## [Ziel der Übung]
Wie lautet im Quellenauszug der Abschnitt, der bei „- 3 Min. Lesezeit“ beginnt und bei „eines Menschen stammen.“ endet? Gib ihn Wort für Wort wieder.

## [Quellenauszug]
━━━━━━━━

Die "Bindestrich-Falle" oder wie man mir eines meiner liebsten Stilmittel madig macht!
- stephanwaltl
- 23. Aug.
- 3 Min. Lesezeit
Es beginnt immer mit einem Verdacht! Ein flüchtiger Blick auf einen Text - ein unbestimmtes Gefühl. Also kopiert man den Text und lässt ihn von einer der diversen KI Detektoren (LINK) dahingehend überprüfen, ob er von einer KI oder von einem Menschen erschaffen wurde. Grundsätzlich könnte es einem ja egal sein - aber irgendwie haben wir ja alle irgendwo gehört, dass KI Texte scheinbar schlechter sind, als jene die aus der Feder eines Menschen stammen.

━━━━━━━━

## [Bereitgestellte Daten]
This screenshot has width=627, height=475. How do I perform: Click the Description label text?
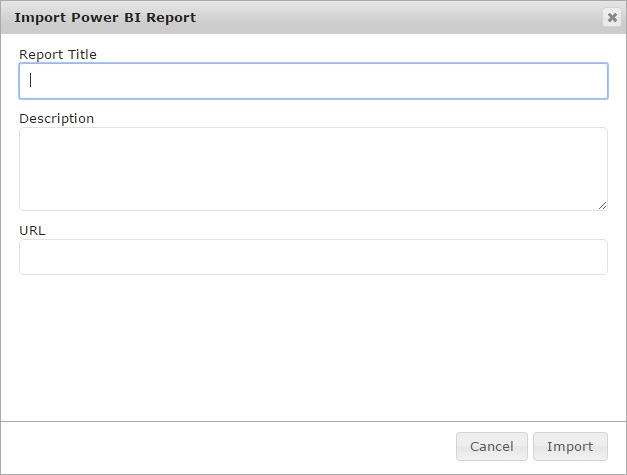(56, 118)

━━━━━━━━

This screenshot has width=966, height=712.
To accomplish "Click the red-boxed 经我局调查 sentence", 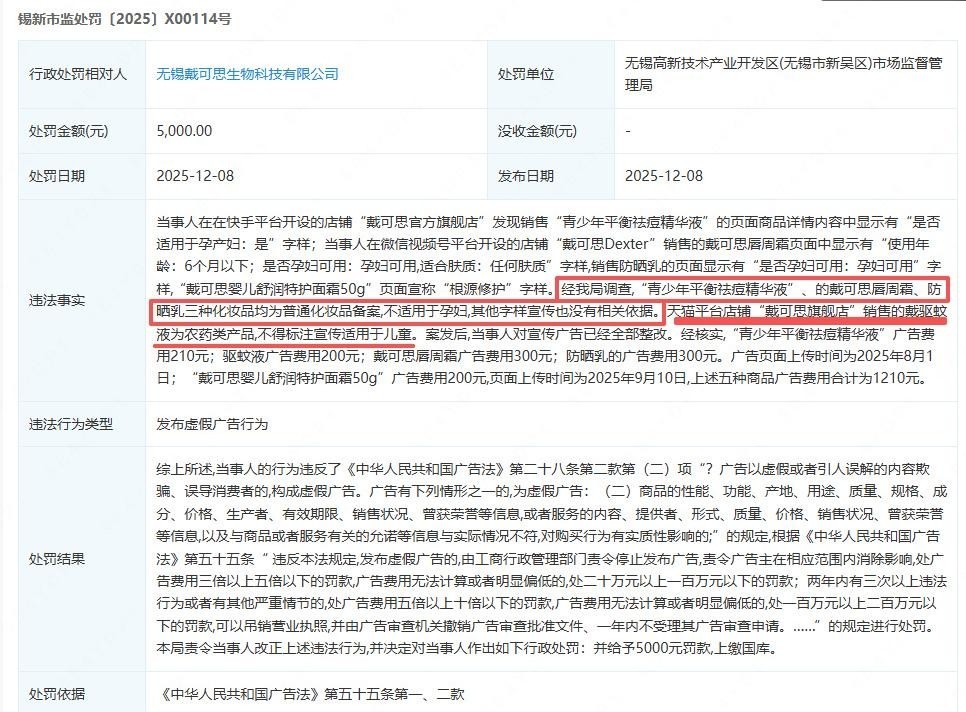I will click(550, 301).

━━━━━━━━

## [Schriftliche Antwort]
- 3 Min. Lesezeit
Es beginnt immer mit einem Verdacht! Ein flüchtiger Blick auf einen Text - ein unbestimmtes Gefühl. Also kopiert man den Text und lässt ihn von einer der diversen KI Detektoren (LINK) dahingehend überprüfen, ob er von einer KI oder von einem Menschen erschaffen wurde. Grundsätzlich könnte es einem ja egal sein - aber irgendwie haben wir ja alle irgendwo gehört, dass KI Texte scheinbar schlechter sind, als jene die aus der Feder eines Menschen stammen.